# separable differential equation y'=y^2 sin x

• Mar 18th 2009, 01:35 AM
Craka
separable differential equation y'=y^2 sin x
I think I'm on the right track here, but am not sure if I can tidy it up any better and also if its the correct answer

$\displaystyle \begin{array}{l} y' = y^2 \sin x \\ \frac{{dy}}{{dx}} = y^2 \sin x \\ \int {\frac{{dy}}{{y^2 }} = \int {(\sin x)dx} } \\ \int {(y^{ - 2} )dy = } \int {(\sin x)dx} \\ \frac{{y^{ - 1} }}{{ - 1}} = - \cos x + c \\ \frac{{ - 1}}{y} = - \cos x + c \\ y = \frac{1}{{\cos x + c}} \\ \end{array}$

Where c is my constant.
• Mar 18th 2009, 02:16 AM
Moo
Hello,
Quote:

Originally Posted by Craka
I think I'm on the right track here, but am not sure if I can tidy it up any better and also if its the correct answer

$\displaystyle \begin{array}{l} y' = y^2 \sin x \\ \frac{{dy}}{{dx}} = y^2 \sin x \\ \int {\frac{{dy}}{{y^2 }} = \int {(\sin x)dx} } \\ \int {(y^{ - 2} )dy = } \int {(\sin x)dx} \\ \frac{{y^{ - 1} }}{{ - 1}} = - \cos x + c \\ \frac{{ - 1}}{y} = - \cos x + c \\ y = \frac{1}{{\cos x + c}} \\ \end{array}$

Where c is my constant.

Yup, it's correct.
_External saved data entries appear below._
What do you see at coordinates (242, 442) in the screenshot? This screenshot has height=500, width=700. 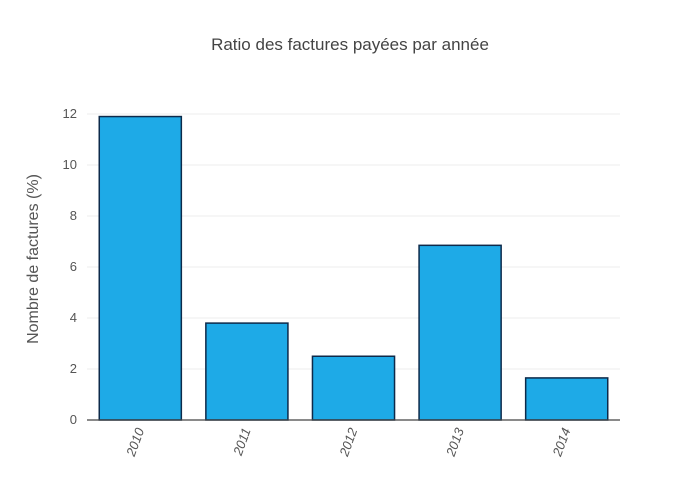 I see `x-tick-label: 2011` at bounding box center [242, 442].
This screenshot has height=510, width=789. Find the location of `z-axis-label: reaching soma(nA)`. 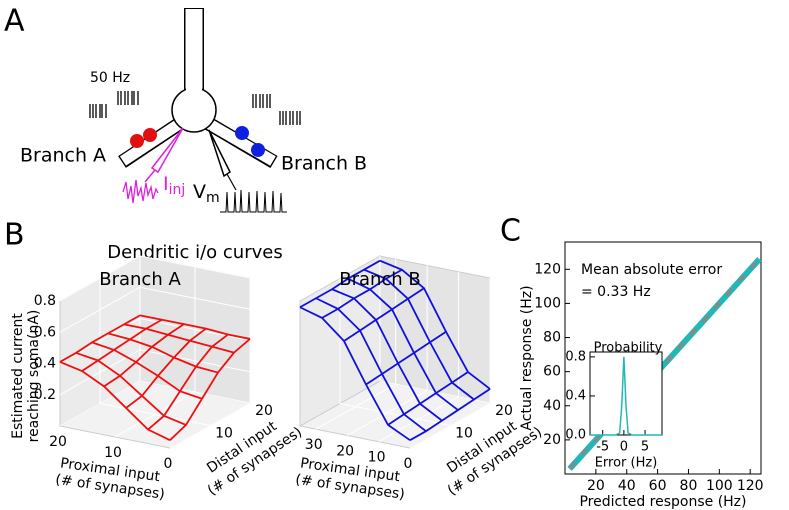

z-axis-label: reaching soma(nA) is located at coordinates (34, 376).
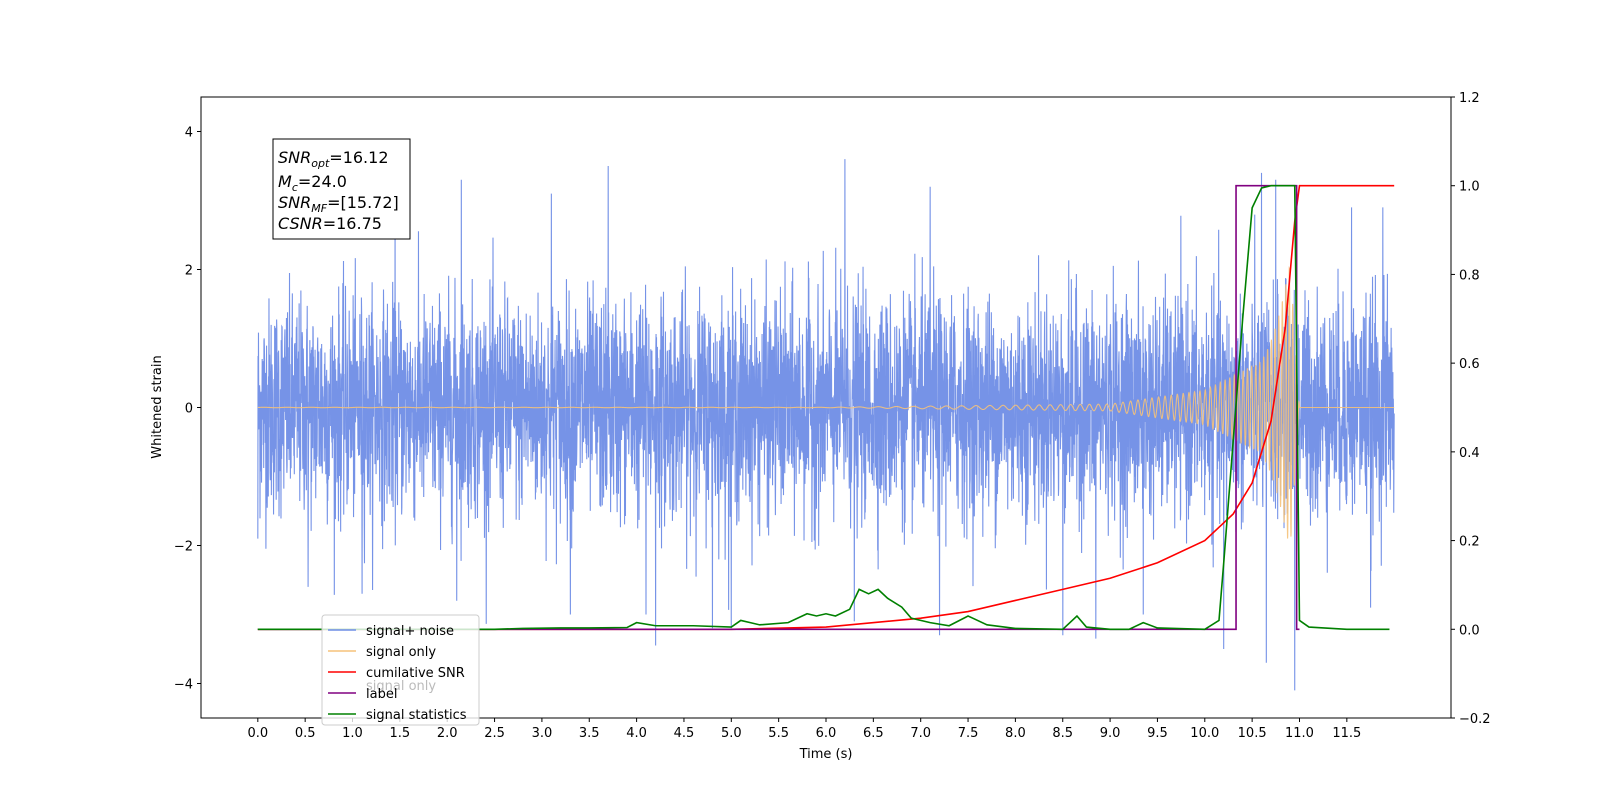  Describe the element at coordinates (1062, 734) in the screenshot. I see `x-tick-label: 8.5` at that location.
And I don't think you can get a more friendly thing... ^^
• Mar 18th 2009, 02:46 AM
Craka
awesome thanks moo
• Mar 18th 2009, 04:02 AM
mr fantastic
Quote:

Originally Posted by Craka
I think I'm on the right track here, but am not sure if I can tidy it up any better

$\displaystyle \begin{array}{l} y' = y^2 \sin x \\ \frac{{dy}}{{dx}} = y^2 \sin x \\ \int {\frac{{dy}}{{y^2 }} = \int {(\sin x)dx} } \\ \int {(y^{ - 2} )dy = } \int {(\sin x)dx} \\ \frac{{y^{ - 1} }}{{ - 1}} = - \cos x + c \\ \frac{{ - 1}}{y} = - \cos x + c \\ y = \frac{1}{{\cos x + c}} \\ \end{array}$

Where c is my constant.

Looks OK (apart from a small and inconsequential mistake that is unimportant).